Will Proposition 13 save San Francisco?
Oh, the irony. San Francisco is perhaps the most progressive city in the United States, although Portland and Seattle might put up an argument. So how is it that the one thing that might save the City by the Bay from the fiscal abyss is Proposition 13, the iconic tax-cutting initiative backed by conservative Howard Jarvis and approved by voters in 1978?
No one disputes that San Francisco is in crisis. The city’s profligate spending and poor management has led to a myriad of ancillary problems. That the city planned to spend $1.7 million for a bathroom in a park may be the source of humorous derision, but it is an example of seriously dysfunctional governance. (Private donations for the restroom subsequently reduced the cost to the city).
A major structural problem is San Francisco’s diminishing population. As people leave the city, they take their tax dollars with them. The steepest decline occurred between 2019 and 2021 when the city lost 6.3 percent of its population, a rate of decline unprecedented for any major U.S. city. The only silver lining is that the rate of decline slowed to “only” half a percent from July 2021 to July 2022.
Making matters worse is the fact that downtown San Francisco has experienced the weakest recovery from the pandemic out of 62 North American cities according to a San Francisco Chronicle article dated January 18, 2023. Its overreliance on high tech and finance, whose workers are able to work remotely, has morphed downtown into a ghost town. Office vacancies are at an all-time high and rents for office space are falling fast.

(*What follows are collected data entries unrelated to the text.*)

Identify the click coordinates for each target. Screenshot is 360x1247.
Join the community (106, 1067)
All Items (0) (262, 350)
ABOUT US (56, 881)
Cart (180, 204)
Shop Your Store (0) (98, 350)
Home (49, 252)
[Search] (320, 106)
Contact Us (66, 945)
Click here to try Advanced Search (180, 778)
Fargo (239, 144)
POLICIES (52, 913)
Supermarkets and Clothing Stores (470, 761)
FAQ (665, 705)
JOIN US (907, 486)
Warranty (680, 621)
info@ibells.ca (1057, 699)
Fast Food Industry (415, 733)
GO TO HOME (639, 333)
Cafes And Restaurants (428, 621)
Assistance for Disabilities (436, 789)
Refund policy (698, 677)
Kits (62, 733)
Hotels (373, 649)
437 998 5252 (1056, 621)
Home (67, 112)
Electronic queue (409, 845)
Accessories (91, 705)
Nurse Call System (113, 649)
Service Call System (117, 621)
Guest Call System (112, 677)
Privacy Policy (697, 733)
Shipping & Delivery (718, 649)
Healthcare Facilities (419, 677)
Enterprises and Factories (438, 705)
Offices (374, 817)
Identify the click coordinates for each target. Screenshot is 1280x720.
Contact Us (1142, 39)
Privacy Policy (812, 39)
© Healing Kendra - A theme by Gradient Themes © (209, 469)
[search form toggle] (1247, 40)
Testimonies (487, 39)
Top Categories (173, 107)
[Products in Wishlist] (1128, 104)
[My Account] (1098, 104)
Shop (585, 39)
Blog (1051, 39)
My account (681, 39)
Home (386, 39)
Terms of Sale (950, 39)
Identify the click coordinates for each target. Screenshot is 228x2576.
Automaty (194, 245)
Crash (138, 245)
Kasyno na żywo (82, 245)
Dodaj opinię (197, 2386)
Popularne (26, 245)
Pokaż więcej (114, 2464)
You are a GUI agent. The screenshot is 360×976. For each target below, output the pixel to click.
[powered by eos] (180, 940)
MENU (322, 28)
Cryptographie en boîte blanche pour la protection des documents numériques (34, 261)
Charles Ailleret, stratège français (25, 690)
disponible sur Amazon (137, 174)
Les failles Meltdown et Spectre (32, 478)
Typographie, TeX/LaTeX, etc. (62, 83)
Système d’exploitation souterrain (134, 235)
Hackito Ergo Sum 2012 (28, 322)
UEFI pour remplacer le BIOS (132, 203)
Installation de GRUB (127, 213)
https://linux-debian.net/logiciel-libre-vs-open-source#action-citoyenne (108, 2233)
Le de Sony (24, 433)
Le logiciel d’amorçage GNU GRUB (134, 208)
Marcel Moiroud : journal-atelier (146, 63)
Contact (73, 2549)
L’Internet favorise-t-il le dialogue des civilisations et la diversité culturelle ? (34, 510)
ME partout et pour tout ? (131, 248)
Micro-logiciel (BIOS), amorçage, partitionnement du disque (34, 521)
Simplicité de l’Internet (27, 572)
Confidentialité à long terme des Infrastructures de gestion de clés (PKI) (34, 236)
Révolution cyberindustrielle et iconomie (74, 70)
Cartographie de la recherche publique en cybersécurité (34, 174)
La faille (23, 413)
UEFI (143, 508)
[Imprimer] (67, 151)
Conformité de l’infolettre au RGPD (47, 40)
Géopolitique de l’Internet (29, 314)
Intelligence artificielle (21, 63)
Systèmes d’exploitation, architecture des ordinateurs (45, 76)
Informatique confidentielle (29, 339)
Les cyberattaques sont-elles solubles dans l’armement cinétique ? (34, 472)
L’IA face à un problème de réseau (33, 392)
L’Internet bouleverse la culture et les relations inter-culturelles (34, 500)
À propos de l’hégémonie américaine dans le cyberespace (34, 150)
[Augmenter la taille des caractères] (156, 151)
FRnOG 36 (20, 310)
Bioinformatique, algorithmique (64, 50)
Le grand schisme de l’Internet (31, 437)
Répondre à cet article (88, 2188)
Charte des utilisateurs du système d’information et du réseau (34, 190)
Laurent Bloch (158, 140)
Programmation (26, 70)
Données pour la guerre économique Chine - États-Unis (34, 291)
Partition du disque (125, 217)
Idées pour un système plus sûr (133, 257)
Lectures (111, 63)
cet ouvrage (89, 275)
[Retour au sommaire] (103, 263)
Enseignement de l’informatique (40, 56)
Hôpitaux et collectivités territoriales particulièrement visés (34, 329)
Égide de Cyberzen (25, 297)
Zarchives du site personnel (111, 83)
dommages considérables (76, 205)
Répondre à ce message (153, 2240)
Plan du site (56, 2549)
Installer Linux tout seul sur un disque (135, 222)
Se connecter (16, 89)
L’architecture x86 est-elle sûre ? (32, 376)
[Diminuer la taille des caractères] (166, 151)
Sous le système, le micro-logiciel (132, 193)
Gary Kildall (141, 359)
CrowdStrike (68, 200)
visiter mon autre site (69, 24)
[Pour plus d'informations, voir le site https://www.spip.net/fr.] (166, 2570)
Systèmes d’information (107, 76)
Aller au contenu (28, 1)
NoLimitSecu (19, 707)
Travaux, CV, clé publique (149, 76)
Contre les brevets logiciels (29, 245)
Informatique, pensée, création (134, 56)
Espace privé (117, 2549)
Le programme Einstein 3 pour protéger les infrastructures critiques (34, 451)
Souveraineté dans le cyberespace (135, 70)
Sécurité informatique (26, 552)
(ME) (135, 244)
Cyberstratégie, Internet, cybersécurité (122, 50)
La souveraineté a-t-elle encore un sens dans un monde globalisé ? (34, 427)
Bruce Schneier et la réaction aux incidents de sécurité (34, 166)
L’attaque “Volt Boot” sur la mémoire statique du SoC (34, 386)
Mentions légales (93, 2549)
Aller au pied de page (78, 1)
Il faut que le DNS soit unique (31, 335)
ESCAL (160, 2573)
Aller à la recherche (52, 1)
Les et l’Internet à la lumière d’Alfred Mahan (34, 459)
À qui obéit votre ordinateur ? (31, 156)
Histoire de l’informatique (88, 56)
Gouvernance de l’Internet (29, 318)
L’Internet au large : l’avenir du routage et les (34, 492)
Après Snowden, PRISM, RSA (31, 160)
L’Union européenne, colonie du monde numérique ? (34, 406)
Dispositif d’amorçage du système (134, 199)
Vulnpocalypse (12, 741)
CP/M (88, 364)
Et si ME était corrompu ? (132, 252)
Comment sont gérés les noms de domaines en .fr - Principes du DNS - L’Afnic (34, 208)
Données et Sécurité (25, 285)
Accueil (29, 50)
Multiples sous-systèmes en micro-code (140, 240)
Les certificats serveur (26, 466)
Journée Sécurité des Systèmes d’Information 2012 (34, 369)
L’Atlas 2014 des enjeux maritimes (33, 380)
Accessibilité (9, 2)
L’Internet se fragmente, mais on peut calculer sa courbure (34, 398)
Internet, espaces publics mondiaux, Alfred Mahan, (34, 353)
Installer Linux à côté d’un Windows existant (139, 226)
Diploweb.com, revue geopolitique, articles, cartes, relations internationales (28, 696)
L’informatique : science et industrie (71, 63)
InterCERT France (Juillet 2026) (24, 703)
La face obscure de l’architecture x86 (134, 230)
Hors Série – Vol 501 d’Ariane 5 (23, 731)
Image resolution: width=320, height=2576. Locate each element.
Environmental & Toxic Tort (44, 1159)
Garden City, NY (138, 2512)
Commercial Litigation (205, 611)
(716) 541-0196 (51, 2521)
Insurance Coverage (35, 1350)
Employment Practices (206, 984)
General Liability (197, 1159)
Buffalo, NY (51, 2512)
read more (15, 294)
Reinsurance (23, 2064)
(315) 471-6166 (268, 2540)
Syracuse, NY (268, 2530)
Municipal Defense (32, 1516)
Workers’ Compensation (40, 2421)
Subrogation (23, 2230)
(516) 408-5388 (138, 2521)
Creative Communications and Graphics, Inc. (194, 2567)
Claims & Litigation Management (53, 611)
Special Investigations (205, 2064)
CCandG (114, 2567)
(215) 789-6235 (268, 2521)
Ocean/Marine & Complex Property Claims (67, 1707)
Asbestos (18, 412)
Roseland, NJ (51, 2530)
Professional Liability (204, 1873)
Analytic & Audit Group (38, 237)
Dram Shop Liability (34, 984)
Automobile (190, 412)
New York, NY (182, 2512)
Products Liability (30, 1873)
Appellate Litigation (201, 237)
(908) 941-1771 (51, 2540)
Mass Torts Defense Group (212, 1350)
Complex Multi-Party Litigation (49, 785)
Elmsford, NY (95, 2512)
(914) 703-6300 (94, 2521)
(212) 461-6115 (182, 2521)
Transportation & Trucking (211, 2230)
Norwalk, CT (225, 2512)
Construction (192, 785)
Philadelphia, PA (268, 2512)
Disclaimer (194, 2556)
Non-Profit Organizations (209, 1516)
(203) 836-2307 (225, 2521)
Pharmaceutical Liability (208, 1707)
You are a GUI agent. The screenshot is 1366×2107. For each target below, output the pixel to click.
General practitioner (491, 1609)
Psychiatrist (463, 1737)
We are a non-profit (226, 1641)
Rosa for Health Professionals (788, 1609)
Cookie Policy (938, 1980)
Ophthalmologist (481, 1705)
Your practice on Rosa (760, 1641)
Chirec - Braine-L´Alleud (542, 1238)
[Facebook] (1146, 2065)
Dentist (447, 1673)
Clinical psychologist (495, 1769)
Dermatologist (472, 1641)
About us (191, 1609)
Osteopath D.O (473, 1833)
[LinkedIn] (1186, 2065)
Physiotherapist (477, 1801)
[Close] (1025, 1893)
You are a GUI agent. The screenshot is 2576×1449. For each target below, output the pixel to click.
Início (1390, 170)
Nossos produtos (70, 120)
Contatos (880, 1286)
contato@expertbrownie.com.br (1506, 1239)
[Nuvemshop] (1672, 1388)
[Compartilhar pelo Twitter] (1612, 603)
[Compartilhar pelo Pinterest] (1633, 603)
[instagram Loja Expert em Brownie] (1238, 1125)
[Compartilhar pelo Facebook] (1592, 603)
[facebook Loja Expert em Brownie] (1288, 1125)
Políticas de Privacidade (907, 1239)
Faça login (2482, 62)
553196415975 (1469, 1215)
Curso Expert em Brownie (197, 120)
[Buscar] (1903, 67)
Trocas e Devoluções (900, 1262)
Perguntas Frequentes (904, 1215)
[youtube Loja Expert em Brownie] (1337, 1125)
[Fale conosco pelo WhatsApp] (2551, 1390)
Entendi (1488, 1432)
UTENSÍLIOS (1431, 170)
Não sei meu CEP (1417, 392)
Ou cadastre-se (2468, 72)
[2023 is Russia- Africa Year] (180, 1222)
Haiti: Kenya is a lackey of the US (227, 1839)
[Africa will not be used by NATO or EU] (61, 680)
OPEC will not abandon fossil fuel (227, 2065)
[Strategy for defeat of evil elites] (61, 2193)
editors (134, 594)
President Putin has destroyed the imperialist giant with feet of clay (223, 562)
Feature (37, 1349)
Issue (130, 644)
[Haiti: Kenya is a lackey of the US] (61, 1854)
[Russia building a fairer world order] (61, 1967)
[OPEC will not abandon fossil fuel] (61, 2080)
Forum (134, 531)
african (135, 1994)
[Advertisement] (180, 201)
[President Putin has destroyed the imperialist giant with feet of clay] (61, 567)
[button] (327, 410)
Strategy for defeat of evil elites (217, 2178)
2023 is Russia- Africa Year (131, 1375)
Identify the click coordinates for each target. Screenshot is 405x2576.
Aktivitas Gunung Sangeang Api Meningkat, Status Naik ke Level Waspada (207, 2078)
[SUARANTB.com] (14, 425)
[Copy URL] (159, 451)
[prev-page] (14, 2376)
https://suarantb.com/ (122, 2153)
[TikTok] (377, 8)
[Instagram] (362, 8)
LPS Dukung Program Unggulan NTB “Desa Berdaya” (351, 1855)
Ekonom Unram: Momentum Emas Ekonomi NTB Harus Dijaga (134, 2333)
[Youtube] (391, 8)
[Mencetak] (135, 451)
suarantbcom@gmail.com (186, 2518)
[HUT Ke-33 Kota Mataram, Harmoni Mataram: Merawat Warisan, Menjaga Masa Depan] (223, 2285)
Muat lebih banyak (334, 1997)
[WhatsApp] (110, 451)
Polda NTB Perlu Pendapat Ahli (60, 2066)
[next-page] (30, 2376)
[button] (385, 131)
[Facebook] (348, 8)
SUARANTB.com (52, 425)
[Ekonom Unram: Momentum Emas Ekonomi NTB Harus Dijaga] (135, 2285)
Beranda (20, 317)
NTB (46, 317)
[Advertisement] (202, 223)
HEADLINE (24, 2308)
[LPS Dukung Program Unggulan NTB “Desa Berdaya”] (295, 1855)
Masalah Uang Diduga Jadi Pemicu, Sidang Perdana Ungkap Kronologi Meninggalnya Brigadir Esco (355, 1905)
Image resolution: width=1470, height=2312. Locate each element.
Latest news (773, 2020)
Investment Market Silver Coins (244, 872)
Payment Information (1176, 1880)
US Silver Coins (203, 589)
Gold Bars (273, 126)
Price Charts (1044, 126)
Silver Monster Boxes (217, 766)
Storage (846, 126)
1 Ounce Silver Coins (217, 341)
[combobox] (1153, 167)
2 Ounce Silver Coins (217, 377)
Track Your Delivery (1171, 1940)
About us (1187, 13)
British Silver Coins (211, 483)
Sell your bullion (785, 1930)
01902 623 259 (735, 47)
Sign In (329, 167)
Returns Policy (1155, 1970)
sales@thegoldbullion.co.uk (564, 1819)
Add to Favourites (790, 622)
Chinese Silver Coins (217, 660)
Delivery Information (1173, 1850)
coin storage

The exodus of high-wealth individuals and businesses has wreaked havoc on the San Francisco’s budget, which is now projected to be in the hole by $780 million over the next two fiscal years.
So, with all this bad news, how is it that Proposition 13 can save San Francisco or at least slow down its rate of decline? Lost in all the discussion about spending challenges is the fact that the city is still projecting year-over-year increases in revenue. Much of that is due to how Proposition 13 works.
While providing security to homeowners, Proposition 13 also guarantees stable – and almost always increasing – revenue to local governments. Statewide, assessed value of property generally increases in the 4 to 5 percent range. And even in years when market values decrease, Proposition 13 acts as a shock absorber, stabilizing revenue because of the difference between taxable value and market value.
The two percent limit on annual increases in taxable value means that, for cities like San Francisco with historically big increases in market value, no overall reduction in tax assessments is required even when market values are dropping. Revenue to the city treasury is likely to remain stable. In fact, total assessed property in San Francisco from 2022 to 2023 increased 5.3% according to the California Board of Equalization Annual Report.
Proposition 13 has been characterized as “recession insurance” for local governments. Even with its problems, San Francisco can rely on a relatively stable stream of property tax revenue. Whether that will be sufficient will depend on whether the politicians can get spending under control. Raising taxes to “solve” budget problems just drives away more taxpayers and leaves a bigger hole in the city treasury.
Jon Coupal is president of the Howard Jarvis Taxpayers Association.